Dr. Nessim submitted his own affidavit stating that his treatment of the decedent did not fall below the standard of care and that nothing he did or did not do contributed to the decedent’s injuries.
Proof of negligence alone is insufficient. In order to recover, Plaintiff must prove negligence and that the physician’s negligence was the proximate cause of the injury. If the Defendant physician, in conjunction with his motion for summary judgment, provides a medical affidavit that states a medical opinion that the alleged deviation from the standard of care has no causal connection with the injury, then he has refuted causation and shifted the burden back to the Plaintiff.
Consequently, in this case, Dr. Nessim refuted causation with his own affidavit thereby piercing the pleadings and putting the proverbial ball back in Plaintiff’s court to create a material issue of fact:
When causation is involved, plaintiff has a more complex dilemma where the defendant has given expert testimony that there was no proximate cause, because to merely show a causal link does not refute the defendant’s denial of causation and leaves an examination upon the entire record that the evidence does not create a triable issue as to the essential elements of causation, requiring the grant of summary judgment. Thus, the plaintiff must present medical expert opinion as to causation which may be aided by other medical or non-medical evidence that, in totality, shows causation, even though the medical opinion is weak, i.e., showing a reasonable possibility rather than a probability.
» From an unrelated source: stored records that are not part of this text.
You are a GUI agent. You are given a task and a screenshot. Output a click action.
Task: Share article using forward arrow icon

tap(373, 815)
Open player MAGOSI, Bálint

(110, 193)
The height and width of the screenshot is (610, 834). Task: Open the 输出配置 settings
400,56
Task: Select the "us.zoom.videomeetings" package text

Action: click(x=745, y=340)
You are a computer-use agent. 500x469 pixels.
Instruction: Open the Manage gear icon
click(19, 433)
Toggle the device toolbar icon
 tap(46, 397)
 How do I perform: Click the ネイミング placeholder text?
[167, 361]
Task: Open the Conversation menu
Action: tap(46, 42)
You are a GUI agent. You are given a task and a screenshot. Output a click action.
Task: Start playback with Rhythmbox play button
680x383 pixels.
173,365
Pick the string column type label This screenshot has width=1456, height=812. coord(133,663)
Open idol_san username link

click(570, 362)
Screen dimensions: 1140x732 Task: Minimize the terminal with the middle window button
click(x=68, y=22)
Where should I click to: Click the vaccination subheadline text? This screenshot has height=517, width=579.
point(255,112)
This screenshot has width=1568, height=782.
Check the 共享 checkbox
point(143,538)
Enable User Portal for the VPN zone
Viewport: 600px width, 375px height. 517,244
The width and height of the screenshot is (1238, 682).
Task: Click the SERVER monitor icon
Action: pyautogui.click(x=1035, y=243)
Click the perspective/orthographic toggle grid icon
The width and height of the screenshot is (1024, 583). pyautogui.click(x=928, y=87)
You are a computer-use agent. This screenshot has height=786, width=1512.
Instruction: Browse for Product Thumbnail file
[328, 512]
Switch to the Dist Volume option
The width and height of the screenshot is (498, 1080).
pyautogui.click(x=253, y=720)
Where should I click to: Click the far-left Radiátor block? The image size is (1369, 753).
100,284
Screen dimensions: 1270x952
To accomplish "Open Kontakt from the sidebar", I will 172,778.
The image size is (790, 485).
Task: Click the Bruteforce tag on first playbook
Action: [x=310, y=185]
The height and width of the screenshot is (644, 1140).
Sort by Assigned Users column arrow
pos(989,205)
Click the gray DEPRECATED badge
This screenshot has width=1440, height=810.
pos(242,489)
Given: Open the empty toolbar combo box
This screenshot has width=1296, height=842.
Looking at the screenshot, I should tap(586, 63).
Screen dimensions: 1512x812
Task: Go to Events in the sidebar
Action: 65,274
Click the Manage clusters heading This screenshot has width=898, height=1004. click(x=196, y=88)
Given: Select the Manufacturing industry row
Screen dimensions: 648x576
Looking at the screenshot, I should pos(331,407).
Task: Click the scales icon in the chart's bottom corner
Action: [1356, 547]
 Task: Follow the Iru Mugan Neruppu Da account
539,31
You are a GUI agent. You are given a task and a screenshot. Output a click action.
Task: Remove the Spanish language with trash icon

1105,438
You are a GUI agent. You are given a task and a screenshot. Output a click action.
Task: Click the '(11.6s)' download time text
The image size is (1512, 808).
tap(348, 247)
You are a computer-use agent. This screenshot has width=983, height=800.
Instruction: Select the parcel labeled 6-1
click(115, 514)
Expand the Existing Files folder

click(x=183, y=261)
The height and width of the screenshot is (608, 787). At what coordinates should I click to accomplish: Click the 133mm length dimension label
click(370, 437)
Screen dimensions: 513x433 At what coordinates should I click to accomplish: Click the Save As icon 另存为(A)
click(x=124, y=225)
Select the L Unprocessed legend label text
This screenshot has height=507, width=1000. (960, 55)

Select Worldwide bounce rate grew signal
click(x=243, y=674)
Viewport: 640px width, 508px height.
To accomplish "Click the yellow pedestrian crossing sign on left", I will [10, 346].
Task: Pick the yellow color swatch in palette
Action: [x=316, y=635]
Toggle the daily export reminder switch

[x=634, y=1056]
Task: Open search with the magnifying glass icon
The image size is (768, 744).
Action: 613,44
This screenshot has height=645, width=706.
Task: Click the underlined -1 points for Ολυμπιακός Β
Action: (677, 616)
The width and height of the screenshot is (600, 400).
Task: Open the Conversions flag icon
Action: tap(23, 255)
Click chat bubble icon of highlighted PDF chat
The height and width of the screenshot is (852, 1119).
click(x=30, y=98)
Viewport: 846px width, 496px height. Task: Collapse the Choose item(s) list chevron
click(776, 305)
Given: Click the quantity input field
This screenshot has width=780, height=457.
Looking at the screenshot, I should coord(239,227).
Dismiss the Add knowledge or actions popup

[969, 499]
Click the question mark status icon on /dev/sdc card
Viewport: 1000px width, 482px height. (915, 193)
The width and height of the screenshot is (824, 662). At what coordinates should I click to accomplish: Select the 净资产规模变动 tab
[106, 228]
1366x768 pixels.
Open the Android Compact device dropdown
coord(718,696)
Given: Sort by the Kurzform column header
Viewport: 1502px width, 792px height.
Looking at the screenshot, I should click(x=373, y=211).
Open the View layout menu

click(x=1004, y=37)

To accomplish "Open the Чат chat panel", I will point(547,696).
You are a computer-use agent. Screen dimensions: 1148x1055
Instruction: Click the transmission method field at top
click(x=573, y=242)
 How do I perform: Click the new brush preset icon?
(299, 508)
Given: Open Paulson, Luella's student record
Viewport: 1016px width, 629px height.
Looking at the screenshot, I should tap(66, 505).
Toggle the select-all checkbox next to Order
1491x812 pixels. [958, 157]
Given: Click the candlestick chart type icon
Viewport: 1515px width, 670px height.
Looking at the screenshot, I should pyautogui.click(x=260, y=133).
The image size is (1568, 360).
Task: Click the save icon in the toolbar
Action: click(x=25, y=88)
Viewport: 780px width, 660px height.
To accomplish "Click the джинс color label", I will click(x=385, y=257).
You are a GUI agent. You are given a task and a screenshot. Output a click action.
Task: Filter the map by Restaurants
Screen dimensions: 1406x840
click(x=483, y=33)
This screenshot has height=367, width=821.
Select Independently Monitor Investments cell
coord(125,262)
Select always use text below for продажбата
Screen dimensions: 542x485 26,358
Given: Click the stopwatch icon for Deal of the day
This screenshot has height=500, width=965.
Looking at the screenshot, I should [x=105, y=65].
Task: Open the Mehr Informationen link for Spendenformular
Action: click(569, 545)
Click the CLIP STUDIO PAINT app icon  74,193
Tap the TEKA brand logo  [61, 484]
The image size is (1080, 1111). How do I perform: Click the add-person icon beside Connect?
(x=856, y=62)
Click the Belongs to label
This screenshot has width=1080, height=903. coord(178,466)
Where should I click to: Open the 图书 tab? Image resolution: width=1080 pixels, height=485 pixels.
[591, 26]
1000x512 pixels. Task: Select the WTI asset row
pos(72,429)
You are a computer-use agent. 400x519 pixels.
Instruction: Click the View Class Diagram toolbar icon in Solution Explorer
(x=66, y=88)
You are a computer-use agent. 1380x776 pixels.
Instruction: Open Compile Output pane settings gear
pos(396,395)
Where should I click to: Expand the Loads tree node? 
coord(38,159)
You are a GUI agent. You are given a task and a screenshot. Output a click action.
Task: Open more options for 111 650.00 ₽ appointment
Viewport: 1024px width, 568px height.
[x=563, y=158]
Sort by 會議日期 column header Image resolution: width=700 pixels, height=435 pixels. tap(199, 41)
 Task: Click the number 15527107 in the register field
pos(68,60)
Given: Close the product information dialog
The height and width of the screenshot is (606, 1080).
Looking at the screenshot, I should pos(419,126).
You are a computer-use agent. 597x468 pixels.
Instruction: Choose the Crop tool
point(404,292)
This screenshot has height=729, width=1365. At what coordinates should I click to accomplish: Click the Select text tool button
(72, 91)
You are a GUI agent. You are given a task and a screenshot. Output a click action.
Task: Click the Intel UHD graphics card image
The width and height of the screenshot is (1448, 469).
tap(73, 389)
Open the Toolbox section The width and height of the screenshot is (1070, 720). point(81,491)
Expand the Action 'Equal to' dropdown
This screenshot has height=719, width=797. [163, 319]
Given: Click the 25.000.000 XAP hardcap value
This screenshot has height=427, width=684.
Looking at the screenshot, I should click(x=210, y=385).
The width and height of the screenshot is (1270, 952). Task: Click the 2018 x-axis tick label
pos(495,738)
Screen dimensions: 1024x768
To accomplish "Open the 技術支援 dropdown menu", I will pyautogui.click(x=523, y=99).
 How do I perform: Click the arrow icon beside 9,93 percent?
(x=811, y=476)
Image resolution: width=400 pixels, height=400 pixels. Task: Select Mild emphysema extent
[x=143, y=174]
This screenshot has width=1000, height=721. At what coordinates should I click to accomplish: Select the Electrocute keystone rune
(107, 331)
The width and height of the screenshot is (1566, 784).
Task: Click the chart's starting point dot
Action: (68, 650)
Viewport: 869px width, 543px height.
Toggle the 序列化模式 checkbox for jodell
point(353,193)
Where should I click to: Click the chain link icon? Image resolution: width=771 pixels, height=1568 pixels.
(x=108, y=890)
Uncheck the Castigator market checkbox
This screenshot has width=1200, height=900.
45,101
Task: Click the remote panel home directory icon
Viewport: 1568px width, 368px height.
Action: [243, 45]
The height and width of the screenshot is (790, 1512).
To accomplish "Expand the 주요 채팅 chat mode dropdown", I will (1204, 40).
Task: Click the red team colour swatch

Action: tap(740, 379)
Id. (quoting Estate of Patterson v. Fulton-DeKalb Hosp. Auth., 233 Ga. App. 706 (1998)).
Here, the Court found that the record was devoid of non-expert evidence of causation, that Plaintiff’s expert’s affidavit was conclusory, and therefore insufficient to establish causation. But, the Court lent a hand to future Plaintiffs by providing a roadmap for an expert attempting to craft an affidavit that would survive a motion for summary judgment on causation.
The Court said that Dr. Tidswell could have provided specifics regarding defendant’s purported negligence, testimony as to proper treatment in cases such as these, comparisons of this case and what should have been done, testimony as to how the defendant’s actions or inactions were the only apparent cause of the decedent’s injuries, and what specific precautions Dr. Nessim should have taken and how those failures proximately caused the decedent’s death. Roberts, 2009 Ga. App. LEXIS at *10 & *11.
Health care providers should applaud both the trial and appellate courts’ willingness to put the Plaintiff to her proof in this case. The courts found that Plaintiff’s reliance on a conclusory expert affidavit was insufficient to create a genuine issue of fact as to causation and, therefore, merited summary judgment in the physician’s favor.